### [PROVIDED PASSAGE]
## BEGIN

Another bioconvert decorator is called requires.

It should be used to annotate a method with the type of tools it needs to work.

It is important to decorate all methods with the requires decorator so that user interface can tell what tools are properly installed or not. You can use 4 arguments as explained in bioconvert.core.decorators:

 1@requires_nothing
 2def _method_python(self, *args, **kwargs):
 3    # a pure Python code does not require extra libraries
 4    with open(self.outfile, "w") as fasta, open(self.infile, "r") as fastq:
 5         for (name, seq, _) in FASTQ2FASTA.readfq(fastq):
 6             fasta.write(">{}\n{}\n".format(name, seq))
 7
 8 @requires(python_library="mappy")
 9 def _method_mappy(self, *args, **kwargs):
10     with open(self.outfile, "w") as fasta:
11         for (name, seq, _) in fastx_read(self.infile):
12             fasta.write(">{}\n{}\n".format(name, seq))
13
14 @requires("awk")
15 def _method_awk(self, *args, **kwargs):
16     # Note1: since we use .format, we need to escape the { and } characters
17     # Note2: the \n need to be escaped for Popen to work
18     awkcmd = """awk '{{printf(">%s\\n",substr($0,2));}}' """
19     cmd = "{} {} > {}".format(awkcmd, self.infile, self.outfile)
20     self.execute(cmd)

On line 1, we decorate the method with the requires_nothing() decorator because the method is implemented in Pure Python.

One line 8, we decorate the method with the requires() decorator to inform bioconvert that the method relies on the external Python library called mappy.

## END

### [SET TASK 1]
Rewrite the passage on the requires decorator from "On line 1, we" up to and including "library called mappy.", replacing "external" with "third-party".
### [SET TASK 2]
According to the passage on the requires decorator, why should all methods be decorated with requires?
### [SET TASK 3]
List every method name defined in the code of the passage on the requires decorator.
The items that follow come from a different source than the passage on the requires decorator.

### [DATA SHOWN]
## BEGIN

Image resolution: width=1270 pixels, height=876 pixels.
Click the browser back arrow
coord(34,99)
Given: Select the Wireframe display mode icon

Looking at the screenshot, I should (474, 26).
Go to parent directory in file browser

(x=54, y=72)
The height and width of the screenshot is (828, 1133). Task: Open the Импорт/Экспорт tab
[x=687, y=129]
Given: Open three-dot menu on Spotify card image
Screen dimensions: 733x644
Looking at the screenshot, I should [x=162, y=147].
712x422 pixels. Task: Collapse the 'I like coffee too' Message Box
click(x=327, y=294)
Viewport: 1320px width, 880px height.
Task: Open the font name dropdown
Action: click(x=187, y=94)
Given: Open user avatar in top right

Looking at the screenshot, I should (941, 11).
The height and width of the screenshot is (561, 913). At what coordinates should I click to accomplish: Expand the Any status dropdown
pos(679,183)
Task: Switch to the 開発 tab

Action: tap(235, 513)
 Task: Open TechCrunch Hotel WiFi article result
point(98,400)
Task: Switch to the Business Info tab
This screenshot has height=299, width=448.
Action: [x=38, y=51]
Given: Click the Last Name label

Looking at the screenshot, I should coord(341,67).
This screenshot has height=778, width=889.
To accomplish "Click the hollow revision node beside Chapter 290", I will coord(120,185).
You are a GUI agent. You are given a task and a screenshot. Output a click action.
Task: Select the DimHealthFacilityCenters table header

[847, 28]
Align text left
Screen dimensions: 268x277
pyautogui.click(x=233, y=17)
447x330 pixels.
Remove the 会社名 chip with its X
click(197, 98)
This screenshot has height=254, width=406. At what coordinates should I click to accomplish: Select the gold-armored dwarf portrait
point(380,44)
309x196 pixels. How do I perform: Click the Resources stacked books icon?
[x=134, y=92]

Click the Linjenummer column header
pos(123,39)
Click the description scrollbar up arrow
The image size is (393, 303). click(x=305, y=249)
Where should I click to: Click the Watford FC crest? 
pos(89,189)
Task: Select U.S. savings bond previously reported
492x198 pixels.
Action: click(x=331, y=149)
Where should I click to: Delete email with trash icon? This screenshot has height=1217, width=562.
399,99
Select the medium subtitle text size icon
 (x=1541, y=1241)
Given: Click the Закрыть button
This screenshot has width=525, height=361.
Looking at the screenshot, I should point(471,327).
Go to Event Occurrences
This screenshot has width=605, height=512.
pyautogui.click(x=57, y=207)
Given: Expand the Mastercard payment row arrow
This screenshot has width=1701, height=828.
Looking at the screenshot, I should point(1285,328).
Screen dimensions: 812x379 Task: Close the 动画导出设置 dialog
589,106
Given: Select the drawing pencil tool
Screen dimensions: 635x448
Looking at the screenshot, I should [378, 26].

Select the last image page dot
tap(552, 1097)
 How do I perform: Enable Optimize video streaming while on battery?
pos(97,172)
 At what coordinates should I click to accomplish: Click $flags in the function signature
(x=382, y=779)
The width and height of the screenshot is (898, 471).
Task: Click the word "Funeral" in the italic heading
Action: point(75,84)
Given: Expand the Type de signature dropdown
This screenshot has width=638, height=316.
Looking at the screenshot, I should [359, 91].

## END

### [FINISHED ANSWER 1]
On line 1, we decorate the method with the requires_nothing() decorator because the method is implemented in Pure Python.

One line 8, we decorate the method with the requires() decorator to inform bioconvert that the method relies on the third-party Python library called mappy.

### [FINISHED ANSWER 2]
So that the user interface can tell which tools are properly installed and which are not.

### [FINISHED ANSWER 3]
_method_python
_method_mappy
_method_awk